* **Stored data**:
::::::::::

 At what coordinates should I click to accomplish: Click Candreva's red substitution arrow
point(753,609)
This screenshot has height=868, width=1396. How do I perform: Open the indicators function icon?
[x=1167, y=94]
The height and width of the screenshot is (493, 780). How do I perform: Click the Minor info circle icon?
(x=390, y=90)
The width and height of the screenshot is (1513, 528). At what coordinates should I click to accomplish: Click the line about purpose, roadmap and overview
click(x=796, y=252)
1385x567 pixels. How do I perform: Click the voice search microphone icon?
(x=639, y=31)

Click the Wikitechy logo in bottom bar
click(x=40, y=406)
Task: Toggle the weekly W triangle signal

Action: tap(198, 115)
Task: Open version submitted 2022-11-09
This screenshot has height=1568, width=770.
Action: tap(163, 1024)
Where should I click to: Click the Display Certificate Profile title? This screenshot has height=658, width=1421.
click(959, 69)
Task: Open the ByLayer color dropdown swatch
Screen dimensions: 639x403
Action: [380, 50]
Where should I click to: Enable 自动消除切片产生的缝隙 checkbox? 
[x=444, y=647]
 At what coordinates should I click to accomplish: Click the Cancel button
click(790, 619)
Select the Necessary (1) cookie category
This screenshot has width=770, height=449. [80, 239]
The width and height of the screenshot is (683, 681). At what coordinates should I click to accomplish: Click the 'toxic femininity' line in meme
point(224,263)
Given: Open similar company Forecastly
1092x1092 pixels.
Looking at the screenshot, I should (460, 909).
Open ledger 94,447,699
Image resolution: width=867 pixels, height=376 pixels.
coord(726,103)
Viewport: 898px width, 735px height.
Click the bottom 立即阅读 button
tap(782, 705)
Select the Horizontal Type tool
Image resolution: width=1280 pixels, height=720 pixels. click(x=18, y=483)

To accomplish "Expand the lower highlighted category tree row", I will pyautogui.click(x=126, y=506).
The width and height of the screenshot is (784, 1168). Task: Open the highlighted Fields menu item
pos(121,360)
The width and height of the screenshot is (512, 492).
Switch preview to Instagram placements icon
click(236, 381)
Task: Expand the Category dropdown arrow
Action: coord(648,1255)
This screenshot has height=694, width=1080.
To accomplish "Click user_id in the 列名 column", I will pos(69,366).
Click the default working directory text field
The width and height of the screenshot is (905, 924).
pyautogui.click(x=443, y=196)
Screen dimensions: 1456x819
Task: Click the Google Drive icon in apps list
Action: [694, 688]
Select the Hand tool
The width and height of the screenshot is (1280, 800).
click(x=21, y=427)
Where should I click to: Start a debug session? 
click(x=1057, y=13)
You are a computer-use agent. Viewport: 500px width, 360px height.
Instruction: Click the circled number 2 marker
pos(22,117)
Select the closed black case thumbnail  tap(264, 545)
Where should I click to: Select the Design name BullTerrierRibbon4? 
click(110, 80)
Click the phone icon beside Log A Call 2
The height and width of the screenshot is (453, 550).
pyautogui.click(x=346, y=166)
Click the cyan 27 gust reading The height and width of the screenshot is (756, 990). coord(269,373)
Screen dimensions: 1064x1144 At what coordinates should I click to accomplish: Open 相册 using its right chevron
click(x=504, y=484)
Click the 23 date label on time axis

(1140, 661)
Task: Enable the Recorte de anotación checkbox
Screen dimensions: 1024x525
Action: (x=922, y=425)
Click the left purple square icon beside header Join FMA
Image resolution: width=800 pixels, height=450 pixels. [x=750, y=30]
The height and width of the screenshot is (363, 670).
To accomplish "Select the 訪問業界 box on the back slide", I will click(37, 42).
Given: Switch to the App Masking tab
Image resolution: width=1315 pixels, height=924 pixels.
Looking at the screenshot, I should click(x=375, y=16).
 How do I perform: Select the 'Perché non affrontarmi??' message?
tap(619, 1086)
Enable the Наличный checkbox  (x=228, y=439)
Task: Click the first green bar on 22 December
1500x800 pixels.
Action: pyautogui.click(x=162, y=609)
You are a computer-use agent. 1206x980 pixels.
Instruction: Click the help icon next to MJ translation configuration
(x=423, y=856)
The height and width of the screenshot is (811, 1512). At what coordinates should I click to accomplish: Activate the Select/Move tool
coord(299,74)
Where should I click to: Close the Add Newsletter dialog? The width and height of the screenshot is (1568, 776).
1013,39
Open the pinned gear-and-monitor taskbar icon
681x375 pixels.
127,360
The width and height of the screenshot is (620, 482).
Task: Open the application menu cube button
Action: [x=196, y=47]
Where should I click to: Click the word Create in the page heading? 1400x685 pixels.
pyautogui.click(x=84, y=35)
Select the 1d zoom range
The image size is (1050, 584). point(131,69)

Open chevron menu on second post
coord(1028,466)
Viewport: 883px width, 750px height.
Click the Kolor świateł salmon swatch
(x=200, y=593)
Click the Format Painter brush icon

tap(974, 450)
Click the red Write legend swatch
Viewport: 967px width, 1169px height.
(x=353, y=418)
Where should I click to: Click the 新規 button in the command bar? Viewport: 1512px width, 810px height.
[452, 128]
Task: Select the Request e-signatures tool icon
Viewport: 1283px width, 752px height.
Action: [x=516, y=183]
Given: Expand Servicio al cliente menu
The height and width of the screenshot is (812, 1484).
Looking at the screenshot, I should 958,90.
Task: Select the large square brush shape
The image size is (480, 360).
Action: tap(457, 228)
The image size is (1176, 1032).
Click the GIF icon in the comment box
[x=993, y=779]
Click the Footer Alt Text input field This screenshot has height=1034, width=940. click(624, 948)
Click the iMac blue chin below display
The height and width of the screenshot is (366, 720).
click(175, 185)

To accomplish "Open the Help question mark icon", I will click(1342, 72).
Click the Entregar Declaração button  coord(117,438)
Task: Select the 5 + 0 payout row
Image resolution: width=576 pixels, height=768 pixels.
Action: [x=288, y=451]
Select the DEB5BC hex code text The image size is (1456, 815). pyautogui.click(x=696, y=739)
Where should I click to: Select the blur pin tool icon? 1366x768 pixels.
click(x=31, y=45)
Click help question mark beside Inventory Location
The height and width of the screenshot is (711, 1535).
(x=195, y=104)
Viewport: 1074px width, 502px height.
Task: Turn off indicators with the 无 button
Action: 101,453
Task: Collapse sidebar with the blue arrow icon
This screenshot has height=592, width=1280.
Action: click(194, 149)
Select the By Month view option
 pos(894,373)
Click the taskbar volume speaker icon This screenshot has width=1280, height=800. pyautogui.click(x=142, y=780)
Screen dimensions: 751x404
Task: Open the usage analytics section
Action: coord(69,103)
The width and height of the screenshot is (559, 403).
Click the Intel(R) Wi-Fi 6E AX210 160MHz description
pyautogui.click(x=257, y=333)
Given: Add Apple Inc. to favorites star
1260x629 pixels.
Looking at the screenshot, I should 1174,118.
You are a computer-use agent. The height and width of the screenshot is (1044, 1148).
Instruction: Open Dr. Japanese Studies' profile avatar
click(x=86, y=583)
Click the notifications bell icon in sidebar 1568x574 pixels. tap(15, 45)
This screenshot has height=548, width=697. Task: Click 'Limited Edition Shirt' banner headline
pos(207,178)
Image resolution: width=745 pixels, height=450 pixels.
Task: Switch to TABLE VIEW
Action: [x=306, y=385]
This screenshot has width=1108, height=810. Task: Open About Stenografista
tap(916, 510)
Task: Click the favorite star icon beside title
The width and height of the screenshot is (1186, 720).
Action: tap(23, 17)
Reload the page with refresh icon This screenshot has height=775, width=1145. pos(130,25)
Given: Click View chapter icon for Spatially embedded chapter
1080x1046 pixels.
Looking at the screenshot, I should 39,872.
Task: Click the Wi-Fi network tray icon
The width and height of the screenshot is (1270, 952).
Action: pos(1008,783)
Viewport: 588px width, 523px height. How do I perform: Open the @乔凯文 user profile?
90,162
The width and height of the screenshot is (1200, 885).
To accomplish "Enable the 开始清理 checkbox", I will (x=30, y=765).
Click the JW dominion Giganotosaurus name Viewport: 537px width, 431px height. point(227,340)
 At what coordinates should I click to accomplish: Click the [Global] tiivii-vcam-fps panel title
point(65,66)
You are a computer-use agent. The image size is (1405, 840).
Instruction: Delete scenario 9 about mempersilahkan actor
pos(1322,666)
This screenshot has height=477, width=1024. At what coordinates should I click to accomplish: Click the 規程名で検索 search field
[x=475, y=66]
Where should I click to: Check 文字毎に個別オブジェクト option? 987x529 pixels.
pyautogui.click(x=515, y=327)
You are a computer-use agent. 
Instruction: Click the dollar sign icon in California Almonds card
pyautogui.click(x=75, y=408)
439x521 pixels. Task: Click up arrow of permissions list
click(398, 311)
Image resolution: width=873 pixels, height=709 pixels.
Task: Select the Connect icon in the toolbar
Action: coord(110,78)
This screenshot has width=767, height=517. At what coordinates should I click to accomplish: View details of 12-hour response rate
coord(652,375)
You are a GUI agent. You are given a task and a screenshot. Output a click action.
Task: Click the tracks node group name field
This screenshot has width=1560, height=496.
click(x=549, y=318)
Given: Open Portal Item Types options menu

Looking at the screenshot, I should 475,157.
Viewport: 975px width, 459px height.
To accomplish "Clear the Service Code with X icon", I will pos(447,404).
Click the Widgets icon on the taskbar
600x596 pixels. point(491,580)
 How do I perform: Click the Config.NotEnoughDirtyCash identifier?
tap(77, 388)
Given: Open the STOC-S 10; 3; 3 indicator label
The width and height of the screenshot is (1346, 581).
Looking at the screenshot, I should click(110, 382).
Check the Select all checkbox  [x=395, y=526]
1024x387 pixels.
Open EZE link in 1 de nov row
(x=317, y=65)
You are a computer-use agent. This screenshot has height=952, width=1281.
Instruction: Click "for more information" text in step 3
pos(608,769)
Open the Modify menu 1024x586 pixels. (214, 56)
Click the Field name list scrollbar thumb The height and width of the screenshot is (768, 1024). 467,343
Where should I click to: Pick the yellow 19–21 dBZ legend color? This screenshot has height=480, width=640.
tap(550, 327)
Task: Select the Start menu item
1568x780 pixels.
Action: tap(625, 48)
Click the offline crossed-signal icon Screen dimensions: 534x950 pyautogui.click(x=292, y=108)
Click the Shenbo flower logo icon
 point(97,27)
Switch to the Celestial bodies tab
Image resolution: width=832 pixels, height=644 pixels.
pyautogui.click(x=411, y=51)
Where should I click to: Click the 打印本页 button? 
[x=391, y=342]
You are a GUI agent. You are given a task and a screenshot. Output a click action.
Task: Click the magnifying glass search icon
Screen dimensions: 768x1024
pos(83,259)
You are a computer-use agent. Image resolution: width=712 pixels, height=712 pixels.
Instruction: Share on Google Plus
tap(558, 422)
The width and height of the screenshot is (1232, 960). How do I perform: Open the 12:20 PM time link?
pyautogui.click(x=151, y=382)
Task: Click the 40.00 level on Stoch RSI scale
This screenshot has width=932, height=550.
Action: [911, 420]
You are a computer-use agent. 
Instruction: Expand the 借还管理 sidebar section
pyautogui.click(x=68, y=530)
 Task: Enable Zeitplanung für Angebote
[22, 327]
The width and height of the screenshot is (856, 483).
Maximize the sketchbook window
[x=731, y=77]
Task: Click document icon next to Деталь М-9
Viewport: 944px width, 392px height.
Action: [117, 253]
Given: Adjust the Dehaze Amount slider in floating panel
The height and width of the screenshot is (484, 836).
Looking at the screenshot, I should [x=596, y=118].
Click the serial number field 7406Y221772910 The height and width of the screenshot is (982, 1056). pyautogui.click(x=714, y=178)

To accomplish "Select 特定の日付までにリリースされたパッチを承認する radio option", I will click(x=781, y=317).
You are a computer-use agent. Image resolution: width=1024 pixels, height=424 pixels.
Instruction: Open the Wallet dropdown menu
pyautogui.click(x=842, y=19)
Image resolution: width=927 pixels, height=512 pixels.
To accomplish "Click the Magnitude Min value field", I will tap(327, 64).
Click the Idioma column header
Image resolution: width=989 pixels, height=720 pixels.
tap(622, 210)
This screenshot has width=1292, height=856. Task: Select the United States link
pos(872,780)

::::::::::

Restate word for word the lines running from the line that holds "Click the Idioma column header" to the final line of the entries.

* **Exercise answer**:
Click the Idioma column header
Image resolution: width=989 pixels, height=720 pixels.
tap(622, 210)
This screenshot has width=1292, height=856. Task: Select the United States link
pos(872,780)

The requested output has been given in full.